*Text segment*.
The cloud industry badly needs a common code of practice so that buyers know what exactly they ought to expect from a provider, right from the outset. Arriving at a consensus won't happen overnight, but it's high time to start making a serious effort.
Written by Phil Wainewright, Contributor

Back in December, after Amazon summarily pulled the plug on WikiLeaks using its servers for alleged violations of terms and conditions, the CTO of Fujitsu Technology Solutions wrote that the action constituted a serious threat to the business of cloud computing:

"If a provider can terminate its service that easily, then it is doing exactly what skeptics expect, putting the security and availability of cloud services into question ... Many potential customers for cloud computing services will, I fear, have been paying attention and will now be forced to reconsider whether they can afford to make their IT that dependent on a third party. Cloud-computing's reputation has been damaged."

Even without the political dimension of the Wikileaks case and the powerful arguments around free speech, the principle of non-termination without notice is an important one. CloudAve's Krishnan Subramanian highlighted a wholly commercial example in which a low-cost CDN provider had its servers shut down without notice by an upstream provider (also covered at GigaOm).

*Dataset entries*.
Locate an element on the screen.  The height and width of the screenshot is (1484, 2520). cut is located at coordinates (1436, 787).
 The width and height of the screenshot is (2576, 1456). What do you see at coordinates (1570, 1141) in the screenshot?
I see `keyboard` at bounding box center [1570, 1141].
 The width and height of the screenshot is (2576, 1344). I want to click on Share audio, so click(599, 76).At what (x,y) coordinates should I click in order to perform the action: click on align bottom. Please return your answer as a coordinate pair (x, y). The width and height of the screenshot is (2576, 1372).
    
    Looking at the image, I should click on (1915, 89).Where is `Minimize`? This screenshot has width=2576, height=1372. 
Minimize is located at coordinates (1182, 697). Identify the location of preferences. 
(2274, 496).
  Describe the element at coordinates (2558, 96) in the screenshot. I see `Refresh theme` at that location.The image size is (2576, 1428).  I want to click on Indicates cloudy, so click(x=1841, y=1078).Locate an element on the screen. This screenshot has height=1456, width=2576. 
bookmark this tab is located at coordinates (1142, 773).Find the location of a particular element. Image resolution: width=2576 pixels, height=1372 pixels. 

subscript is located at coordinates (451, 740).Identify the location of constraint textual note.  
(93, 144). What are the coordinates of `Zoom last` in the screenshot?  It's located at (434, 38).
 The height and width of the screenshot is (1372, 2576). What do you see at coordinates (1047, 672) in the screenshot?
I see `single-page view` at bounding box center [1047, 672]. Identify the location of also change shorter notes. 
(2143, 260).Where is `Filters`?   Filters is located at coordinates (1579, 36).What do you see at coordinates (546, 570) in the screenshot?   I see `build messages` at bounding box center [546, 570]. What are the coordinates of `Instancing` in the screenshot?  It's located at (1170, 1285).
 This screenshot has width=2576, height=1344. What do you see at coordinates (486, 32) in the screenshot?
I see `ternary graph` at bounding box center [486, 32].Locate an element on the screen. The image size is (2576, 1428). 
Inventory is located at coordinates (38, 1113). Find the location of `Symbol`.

*Task A*.
Echo the cloud computing passage word for word, starting at "The cloud industry" and ending at "a serious effort.".
*Task B*.
In the cloud computing passage, who wrote that Amazon's action against WikiLeaks was a serious threat to the business of cloud computing?
*Task C*.
Pick up the cloud computing passage after its final sentence and keep writing.
The items were taken from a different source than the cloud computing passage.

*Output A*.
The cloud industry badly needs a common code of practice so that buyers know what exactly they ought to expect from a provider, right from the outset. Arriving at a consensus won't happen overnight, but it's high time to start making a serious effort.

*Output B*.
The CTO of Fujitsu Technology Solutions wrote it.

*Output C*.
These are extreme examples, but they highlight a golden truth about service level agreements: you only find out they're defective after the service fails. The cloud industry badly needs a common code of practice so that buyers know what exactly they ought to expect from a provider, right from the outset. We've had long enough to work out what all the issues are, it's time to take some action and work on publishing some specifications.

So I was glad to see Salesforce.com's recently recruited chief scientist JP Rangaswami had posted some thoughts last week on work at the vendor to define a set of ten guiding principles for cloud computing. He writes that "this is something the company has been working on for a while now." I should flippin' well hope so, as it is now more than five years since I first blogged on this very topic of trust in service providers — and that same post was itself in response to outages at Salesforce.com.

In that post, I set out a first version of my own suggested 5-point code of practice, which I've since elaborated. Others too have come out with valuable contributions to this debate, including Ray Wang's Customer Bill of Rights for Software-as-a-Service, and the work that RightNow has done promoting better contract terms for customers. Not to mention the initiatives under way at EuroCloud, of which [disclosure] I'm a vice-president (and Salesforce.com is a supportive member).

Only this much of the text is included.